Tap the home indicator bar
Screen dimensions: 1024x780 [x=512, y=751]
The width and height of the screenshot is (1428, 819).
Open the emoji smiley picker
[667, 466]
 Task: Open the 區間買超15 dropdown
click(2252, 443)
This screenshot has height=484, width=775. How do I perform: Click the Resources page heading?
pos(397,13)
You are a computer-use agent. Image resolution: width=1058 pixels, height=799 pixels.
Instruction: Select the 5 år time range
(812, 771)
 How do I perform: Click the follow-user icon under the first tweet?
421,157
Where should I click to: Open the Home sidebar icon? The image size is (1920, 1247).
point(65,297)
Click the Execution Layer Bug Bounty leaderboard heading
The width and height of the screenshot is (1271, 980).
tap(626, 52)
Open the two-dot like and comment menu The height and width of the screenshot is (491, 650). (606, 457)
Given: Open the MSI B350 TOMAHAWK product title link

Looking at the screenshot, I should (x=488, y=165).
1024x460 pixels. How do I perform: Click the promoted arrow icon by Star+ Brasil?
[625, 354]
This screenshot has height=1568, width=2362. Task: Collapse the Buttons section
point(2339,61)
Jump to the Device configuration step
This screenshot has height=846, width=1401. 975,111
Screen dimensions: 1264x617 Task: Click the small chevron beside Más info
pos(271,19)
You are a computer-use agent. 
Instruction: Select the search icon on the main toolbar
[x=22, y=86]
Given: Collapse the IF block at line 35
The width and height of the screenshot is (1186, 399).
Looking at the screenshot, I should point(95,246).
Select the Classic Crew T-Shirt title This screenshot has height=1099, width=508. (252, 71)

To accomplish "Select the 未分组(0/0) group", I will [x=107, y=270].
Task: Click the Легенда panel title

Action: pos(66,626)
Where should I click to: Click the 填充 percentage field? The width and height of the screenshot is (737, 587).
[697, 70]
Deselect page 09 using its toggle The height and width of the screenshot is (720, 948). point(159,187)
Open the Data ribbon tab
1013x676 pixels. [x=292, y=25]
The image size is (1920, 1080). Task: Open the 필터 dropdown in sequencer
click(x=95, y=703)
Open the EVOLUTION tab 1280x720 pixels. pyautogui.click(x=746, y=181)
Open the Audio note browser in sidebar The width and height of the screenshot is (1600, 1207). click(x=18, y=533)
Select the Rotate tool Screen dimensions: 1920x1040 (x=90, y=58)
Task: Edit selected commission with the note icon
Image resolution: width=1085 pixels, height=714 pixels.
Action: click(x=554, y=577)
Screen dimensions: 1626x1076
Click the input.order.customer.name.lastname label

··········

Given exercise » Change every "heading" to "header" throughout the lines above, and keep everything else the same.

Answer to the exercise »
Tap the home indicator bar
Screen dimensions: 1024x780 [x=512, y=751]
The width and height of the screenshot is (1428, 819).
Open the emoji smiley picker
[667, 466]
 Task: Open the 區間買超15 dropdown
click(2252, 443)
This screenshot has height=484, width=775. How do I perform: Click the Resources page header?
pos(397,13)
You are a computer-use agent. Image resolution: width=1058 pixels, height=799 pixels.
Instruction: Select the 5 år time range
(812, 771)
 How do I perform: Click the follow-user icon under the first tweet?
421,157
Where should I click to: Open the Home sidebar icon? The image size is (1920, 1247).
point(65,297)
Click the Execution Layer Bug Bounty leaderboard header
The width and height of the screenshot is (1271, 980).
tap(626, 52)
Open the two-dot like and comment menu The height and width of the screenshot is (491, 650). (606, 457)
Given: Open the MSI B350 TOMAHAWK product title link

Looking at the screenshot, I should (x=488, y=165).
1024x460 pixels. How do I perform: Click the promoted arrow icon by Star+ Brasil?
[625, 354]
This screenshot has height=1568, width=2362. Task: Collapse the Buttons section
point(2339,61)
Jump to the Device configuration step
This screenshot has height=846, width=1401. 975,111
Screen dimensions: 1264x617 Task: Click the small chevron beside Más info
pos(271,19)
You are a computer-use agent. 
Instruction: Select the search icon on the main toolbar
[x=22, y=86]
Given: Collapse the IF block at line 35
The width and height of the screenshot is (1186, 399).
Looking at the screenshot, I should point(95,246).
Select the Classic Crew T-Shirt title This screenshot has height=1099, width=508. (252, 71)

To accomplish "Select the 未分组(0/0) group", I will [x=107, y=270].
Task: Click the Легенда panel title

Action: pos(66,626)
Where should I click to: Click the 填充 percentage field? The width and height of the screenshot is (737, 587).
[697, 70]
Deselect page 09 using its toggle The height and width of the screenshot is (720, 948). point(159,187)
Open the Data ribbon tab
1013x676 pixels. [x=292, y=25]
The image size is (1920, 1080). Task: Open the 필터 dropdown in sequencer
click(x=95, y=703)
Open the EVOLUTION tab 1280x720 pixels. pyautogui.click(x=746, y=181)
Open the Audio note browser in sidebar The width and height of the screenshot is (1600, 1207). click(x=18, y=533)
Select the Rotate tool Screen dimensions: 1920x1040 (x=90, y=58)
Task: Edit selected commission with the note icon
Image resolution: width=1085 pixels, height=714 pixels.
Action: click(x=554, y=577)
Screen dimensions: 1626x1076
Click the input.order.customer.name.lastname label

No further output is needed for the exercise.